Salt-inducible kinase 2 (SIK2) has been reported to be involved in cancer progression in a dichotomous manner. However, the role and mechanism of action of SIK2 in hepatocellular carcinoma (HCC) progression remain elusive. SIK2 expression in HCC tissues in The Cancer Genome Atlas (TCGA) database was analyzed using the AIPuFu platform. SIK2 expression in HCC cells was examined by quantitative real-time PCR and western blot analysis. The expression of N-cadherin, E-cadherin, β-catenin, and c-Myc was detected by western blot analysis. SIK2 was downregulated in HCC tissues compared with normal patients, and low SIK2 expression was correlated with poor prognosis in HCC patients in TCGA database.
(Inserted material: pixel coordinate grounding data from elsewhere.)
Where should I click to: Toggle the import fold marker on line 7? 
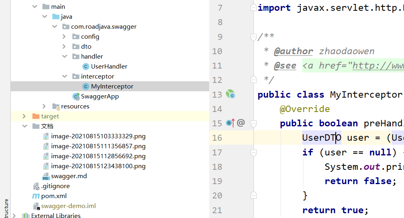coord(253,8)
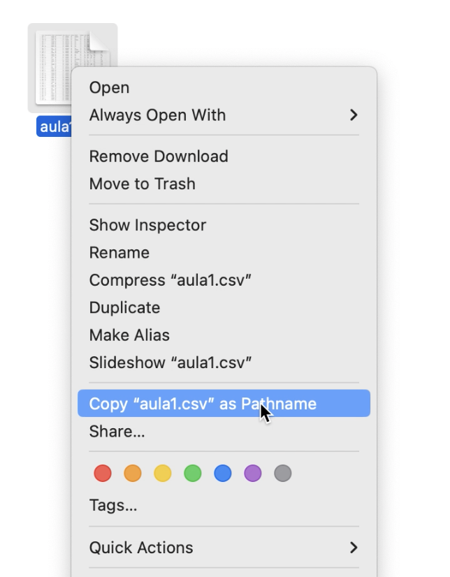Select the blue tag color dot
The width and height of the screenshot is (450, 577).
pos(223,474)
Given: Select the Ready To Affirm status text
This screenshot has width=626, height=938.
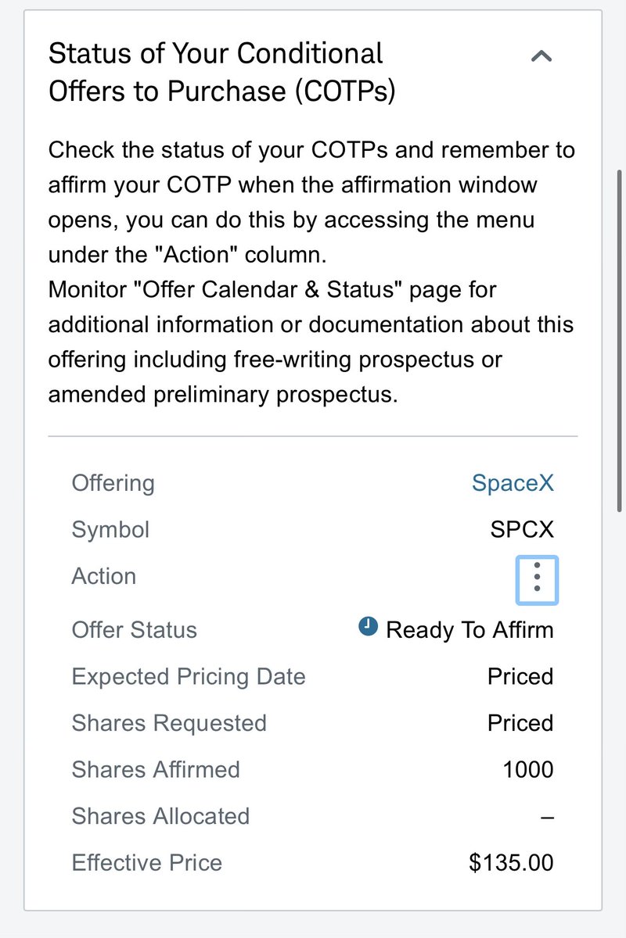Looking at the screenshot, I should pos(470,630).
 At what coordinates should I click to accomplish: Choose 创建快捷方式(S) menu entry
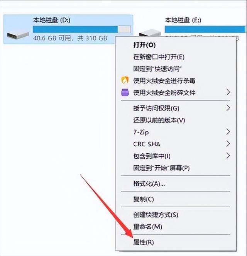pos(156,215)
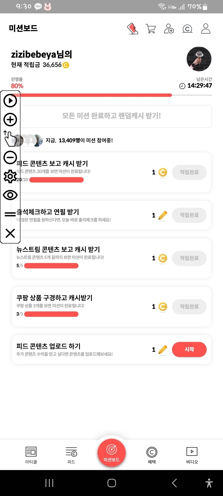Open the cash coin icon in header
The width and height of the screenshot is (223, 496).
(x=187, y=28)
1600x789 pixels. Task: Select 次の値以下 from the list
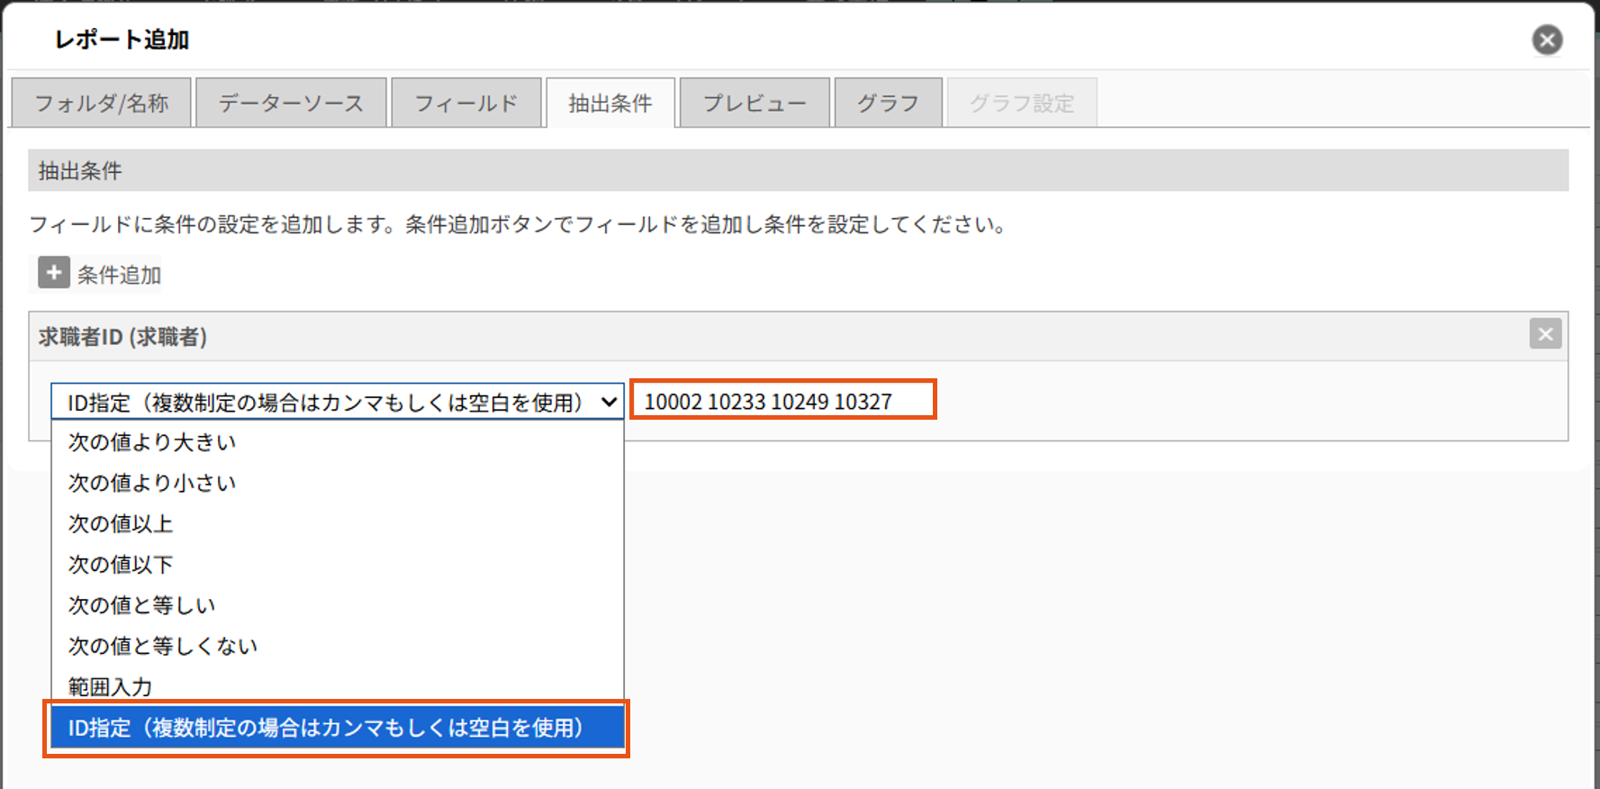click(338, 565)
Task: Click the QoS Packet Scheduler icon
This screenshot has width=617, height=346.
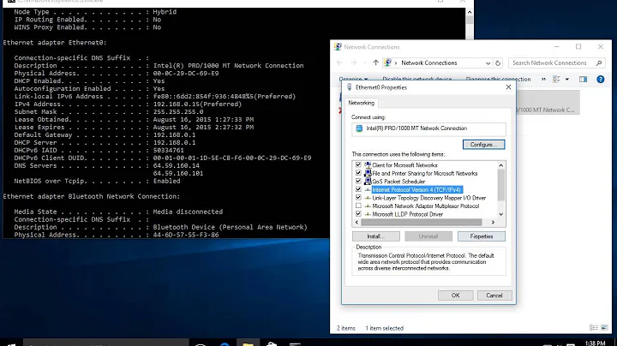Action: coord(366,181)
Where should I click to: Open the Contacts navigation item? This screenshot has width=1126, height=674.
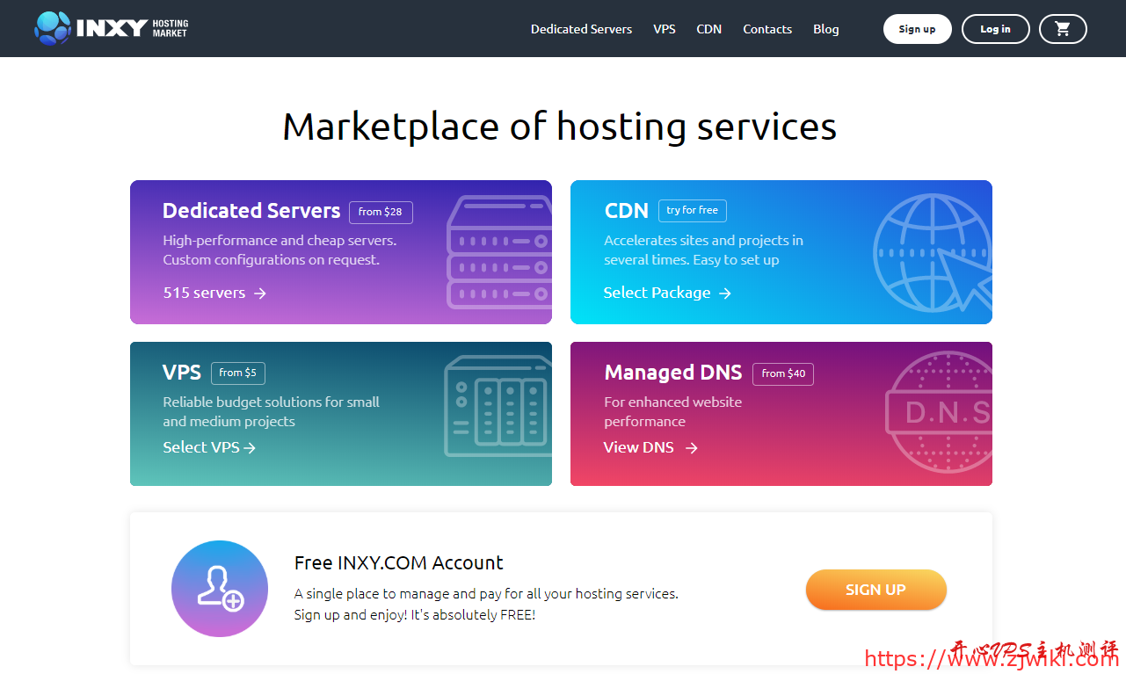(766, 28)
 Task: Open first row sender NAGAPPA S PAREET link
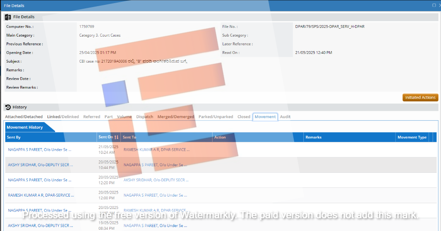pyautogui.click(x=40, y=150)
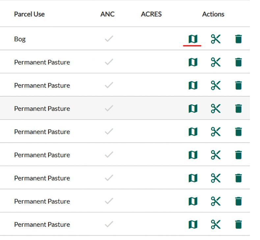This screenshot has height=240, width=260.
Task: Delete the sixth Permanent Pasture parcel
Action: 239,178

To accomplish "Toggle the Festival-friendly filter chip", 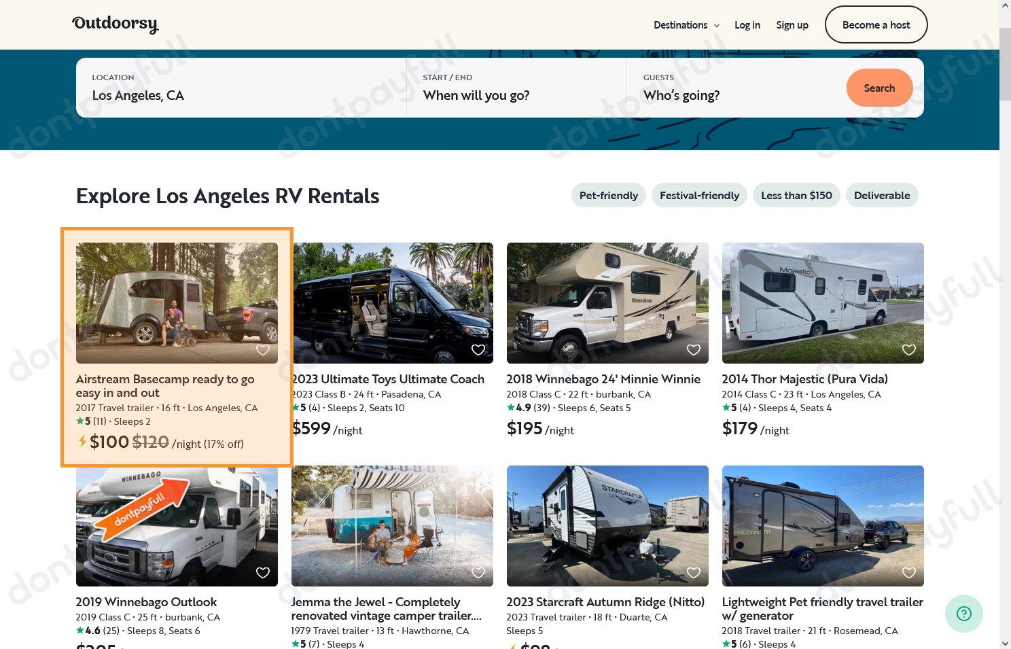I will point(699,195).
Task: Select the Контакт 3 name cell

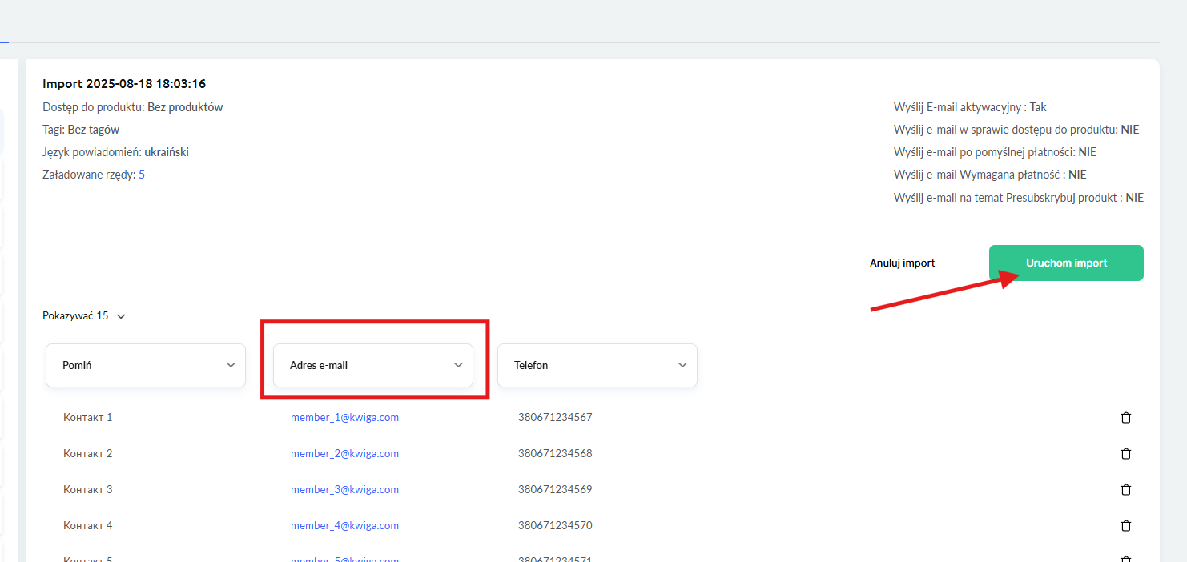Action: tap(87, 489)
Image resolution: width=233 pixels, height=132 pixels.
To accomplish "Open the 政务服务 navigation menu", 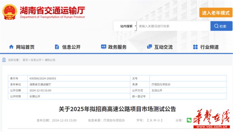I will 117,47.
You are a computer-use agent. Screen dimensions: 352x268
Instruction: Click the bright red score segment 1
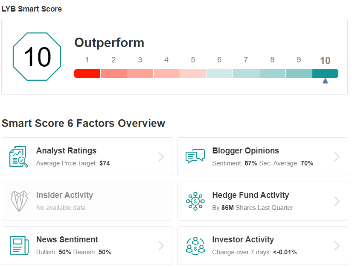tap(87, 74)
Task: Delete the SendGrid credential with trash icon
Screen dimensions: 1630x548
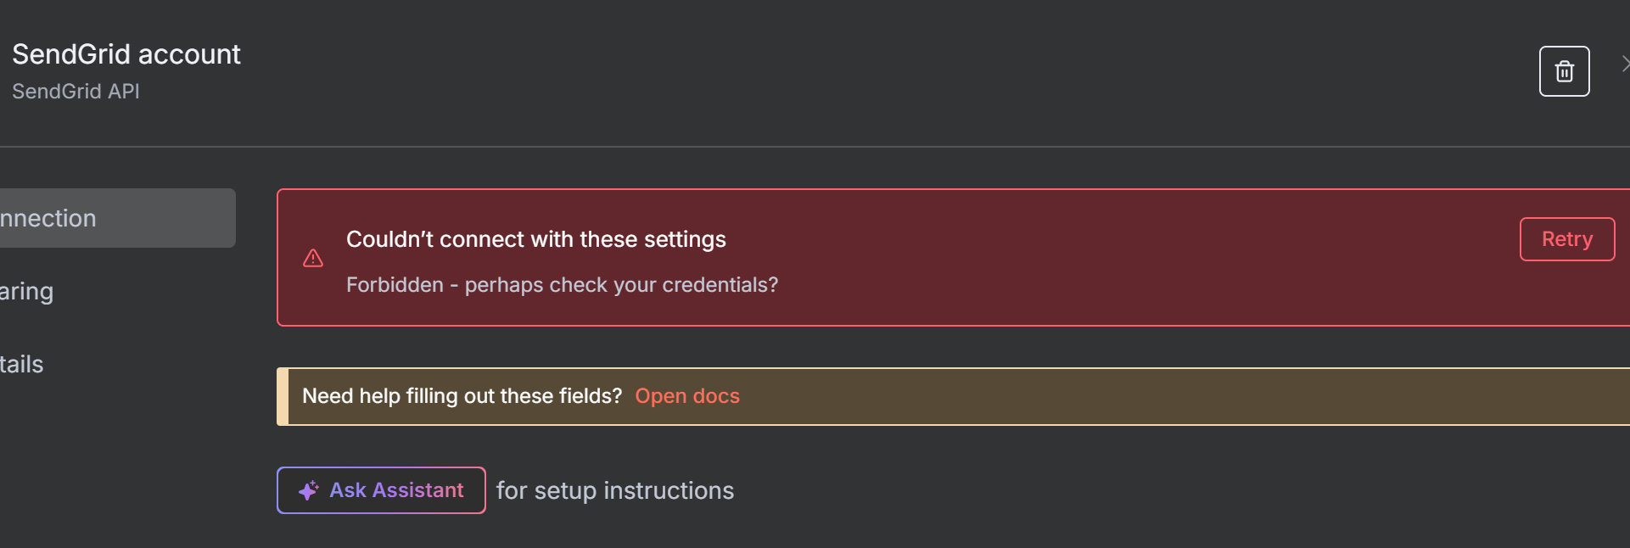Action: tap(1564, 71)
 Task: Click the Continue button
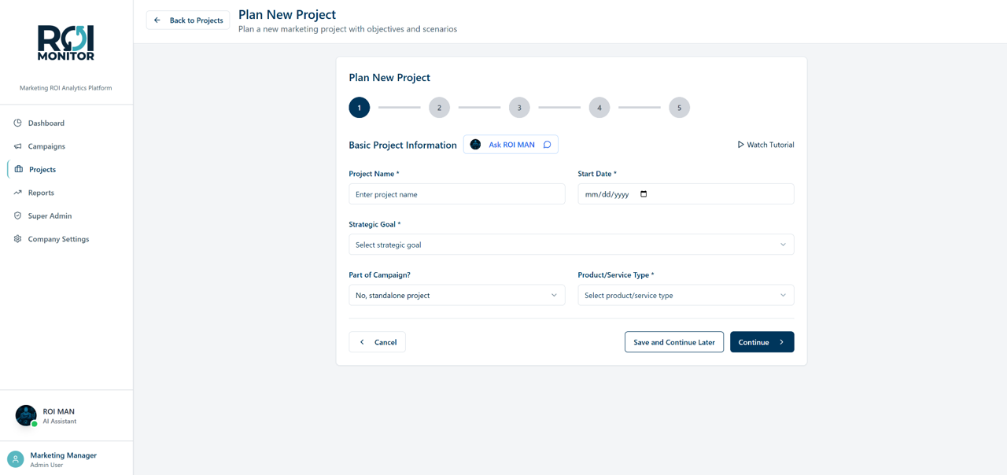click(x=762, y=342)
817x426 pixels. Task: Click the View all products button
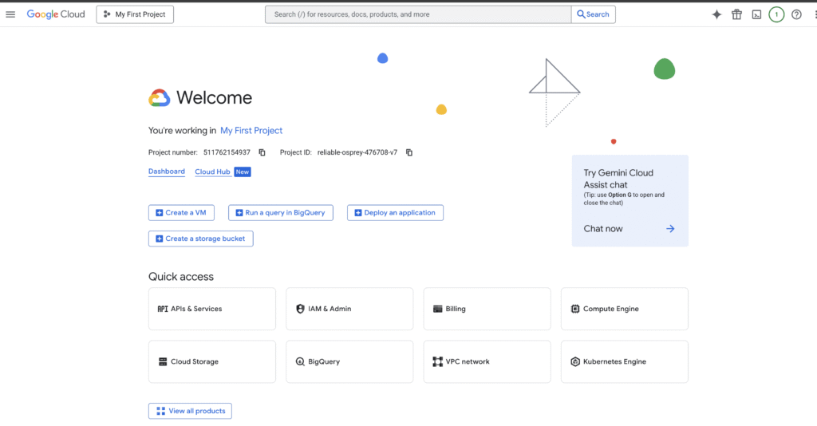click(190, 411)
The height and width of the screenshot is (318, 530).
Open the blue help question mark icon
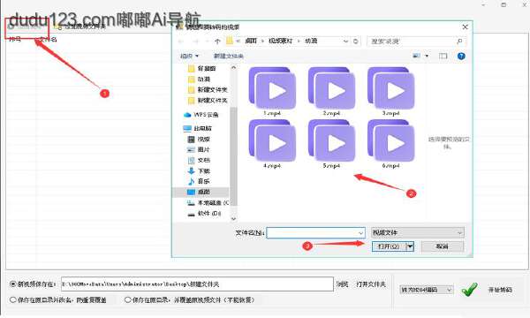coord(461,57)
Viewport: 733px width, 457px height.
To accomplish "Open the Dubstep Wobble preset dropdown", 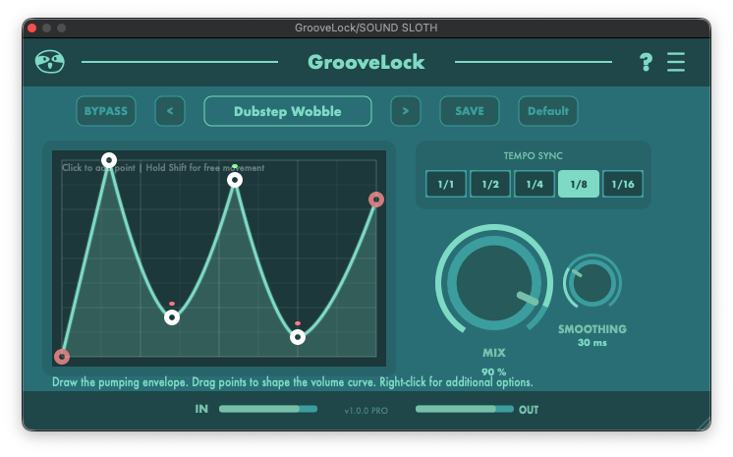I will point(288,111).
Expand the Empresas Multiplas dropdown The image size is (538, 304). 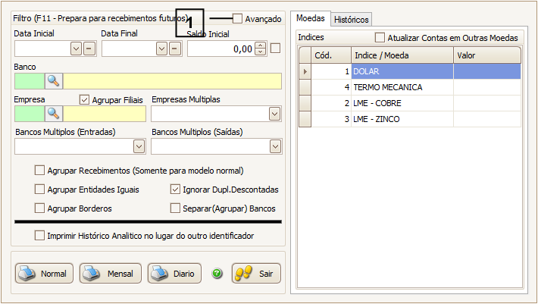[274, 114]
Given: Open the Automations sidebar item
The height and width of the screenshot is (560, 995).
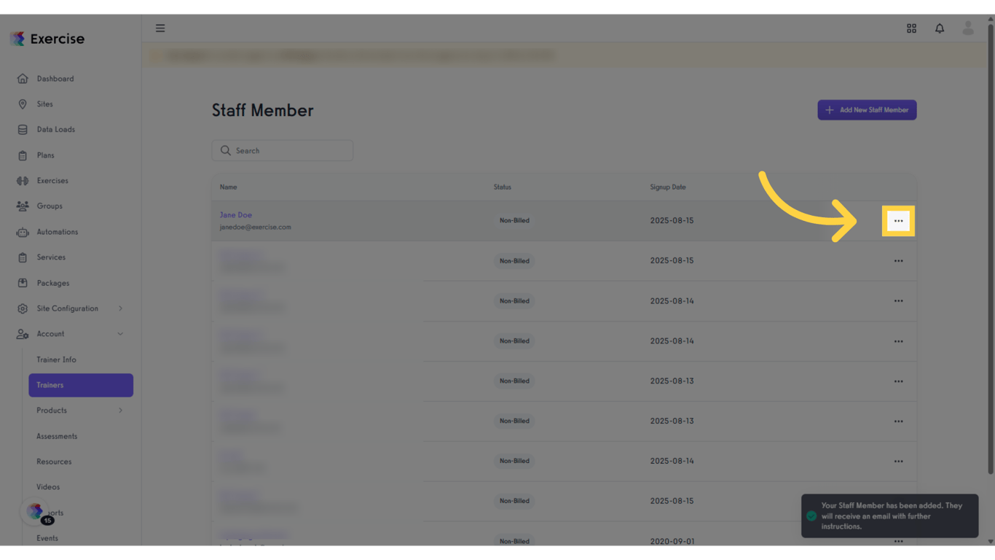Looking at the screenshot, I should click(x=57, y=232).
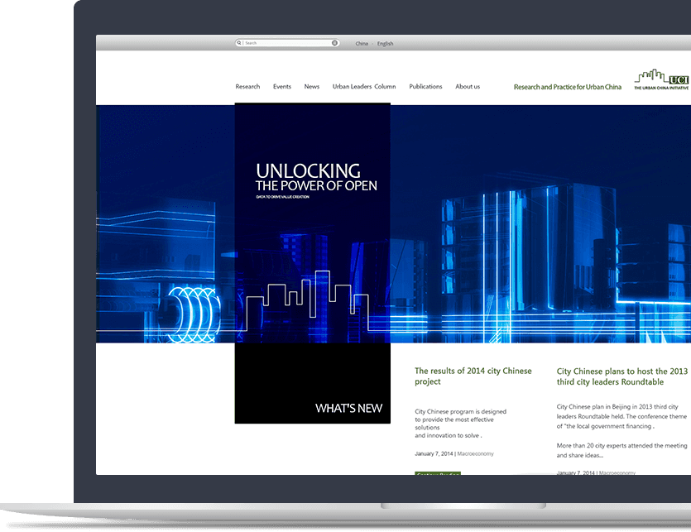Viewport: 691px width, 532px height.
Task: Click the UCI Urban China Initiative logo
Action: [x=661, y=80]
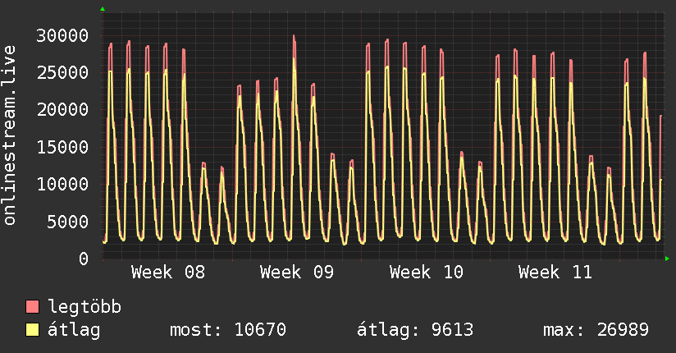Select the Week 10 axis label

click(427, 273)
SIK2 was lowly expressed in HCC cells than that in normal human liver epithelial cells. SIK2 overexpression inhibited cell proliferation and invasion and promoted apoptosis in HCC cells, while SIK2 silencing exerted the opposite effects. Additionally, SIK2 overexpression inactivated the Wnt/β-catenin pathway in HCC cells, as evidenced by the reduced expression of β-catenin and c-Myc. β-catenin overexpression rescued the inhibitory effects of SIK2 on the malignant properties of HCC cells. Xenograft tumor experiment confirmed that SIK2 suppressed the growth of HCC cells in vivo. In conclusion, SIK2 exerted anti-tumor activity in HCC via inactivating the Wnt/β-catenin signaling pathway.